-- Extract --
* Begin *
As the completion of the Acquisition, the Disposal, the Possible Disposal, the Equity Transfer, the Placing and the Subscriptions are subject to a number of conditions as stated in the first joint announcement dated 24th May, 2000, shareholders should note that such transactions may or may not proceed. Shareholders and potential investors are advised to exercise extreme caution in dealing in the shares of both Founder and MIT.
DEFINITIONS
"Acquisition" | the acquisition of the entire issued share capital of Founder Data by MIT |
"AdTargeting" | Beijing AdTargeting Inc., a wholly foreign owned enterprise established in the PRC whose registered capital is beneficially owned as to 19.9% by Yahoo! (through Datacom) and as to 80.1% by Founder Data |
"Datacom" | Datacom Developments Limited, a company incorporated in the British Virgin Islands and a wholly-owned subsidiary of Yahoo! which directly owns a 19.9% interest in AdTargeting |
"Disposal" | the disposal from MIT to Ricwinco of the entire issued share capital of Management Investment & Technology International Inc. and the assignment of the interest in the indebtedness due to MIT by the MITI Group |
"Enlarged Group" | MIT and its subsidiaries immediately following Transaction Completion Date, including the Yung Wen Group, the MITC Group, the Founder Data Group and Datacom but excluding the MITI Group |
"Equity Transfer" | the transfer of a 19.9% interest in AdTargeting to be effected by the sale of its 100% interest in Datacom by Yahoo! to MIT |
"Founder" | Founder Holdings Limited |
"Founder Data" | Founder Data Corporation International Limited |
"Founder Data Group" | Founder Data and its subsidiaries and associated companies, namely an 80.1% interest in Beijing AdTargeting Inc., a 100% interest in Founder EC-Media Limited, a 100% interest in Founder EC-Tech Limited and a 60% interest in Founder E-Town Limited, a 40% interest in Founder iASPEC Limited, and a 40% interest in MC.Founder Limited |
"Group" | MIT and its subsidiaries |
"MIT" | Management Investment & Technology (Holdings) Limited |
"MITC Group" | all of those companies which are subsidiaries of MIT except (i) the MITI Group and (ii) the Yung Wen Group before the Transaction Completion Date |
"MITI Group" | Management Investment & Technology International Inc. (a wholly-owned subsidiary of MIT), its subsidiaries and associated companies as at the Transaction Completion Date |
"Placing" | the placing of 75,560,000 new Shares in aggregate at a price of HK$1.00 per Share |
"Possible Disposal" | the possible sale by MIT to Ricwinco of its interest in the entire issued share capital of Yung Wen Investment & Finance Limited |
"Ricwinco" | Ricwinco Investment Limited, the controlling shareholder of MIT |
"Share(s)" | share(s) of HK$0.10 each in the share capital of MIT |
"Subscriptions" | the subscription of an aggregate of 31,000,000 new Shares by Founder and Mr. Cheung Shuen Lung, a director of Founder, at HK$1.00 per Share |
"Transaction Completion Date" | the date on which the Acquisition, the Disposal, the Equity Transfer, the Placing and the Subscriptions will be completed |
"Whitewash Waiver" | a waiver from the general offer obligation pursuant to Note 1 of the Notes on dispensations from Rule 26 of the Hong Kong Code on Takeovers and Mergers |
"Yahoo!" | Yahoo! Inc., a United States corporation incorporated in the State of Delaware whose shares are listed on NASDAQ and an independent third party of MIT |
"Yung Wen Group" | Yung Wen Investment & Finance Limited and its subsidiaries and associated companies as at completion of the Possible Disposal |
By the Order of the Board of Founder Holdings Limited Cheung Shuen Lung President |
By the Order of the Board of Management Investment & Technology (Holdings) Limited Richard Chih Shin Yung Chairman |
Hong Kong, 9th September, 2000
The directors of Founder and MIT jointly and severally accept full responsibility for the accuracy of the information contained in this announcement and confirm, having made all reasonable enquiries, that to the best of their knowledge, their opinions expressed in this announcement have been arrived at after due and careful consideration and there are no other facts not contained in this announcement, the omission of which would make any of their statements in this announcement misleading.
* End *
-- Problems to solve --
1. Translate this sentence from the announcement into French: "Shareholders and potential investors are advised to exercise extreme caution in dealing in the shares of both Founder and MIT."
2. Reproduce the part of the announcement starting with "As the completion" and going on through "Founder and MIT.".

-- Source data --
* Begin *
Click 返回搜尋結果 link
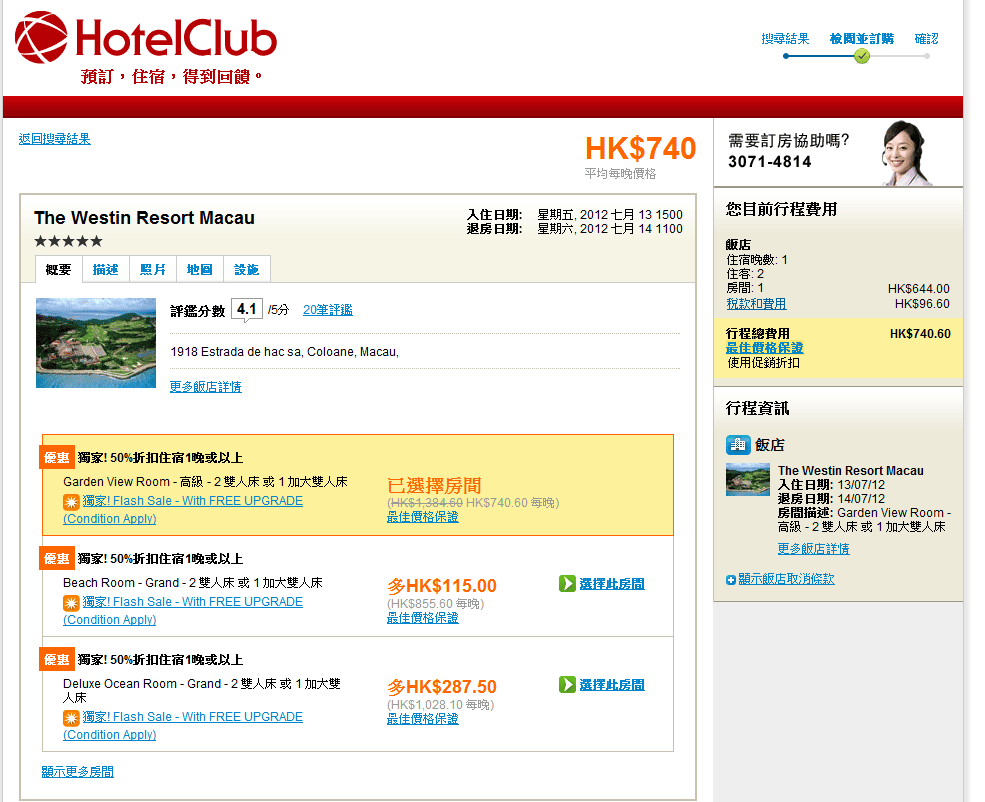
* End *
-- Answers for the exercise --
1. Les actionnaires et les investisseurs potentiels sont invités à faire preuve d'une extrême prudence lorsqu'ils négocient les actions de Founder et de MIT.

2.
As the completion of the Acquisition, the Disposal, the Possible Disposal, the Equity Transfer, the Placing and the Subscriptions are subject to a number of conditions as stated in the first joint announcement dated 24th May, 2000, shareholders should note that such transactions may or may not proceed. Shareholders and potential investors are advised to exercise extreme caution in dealing in the shares of both Founder and MIT.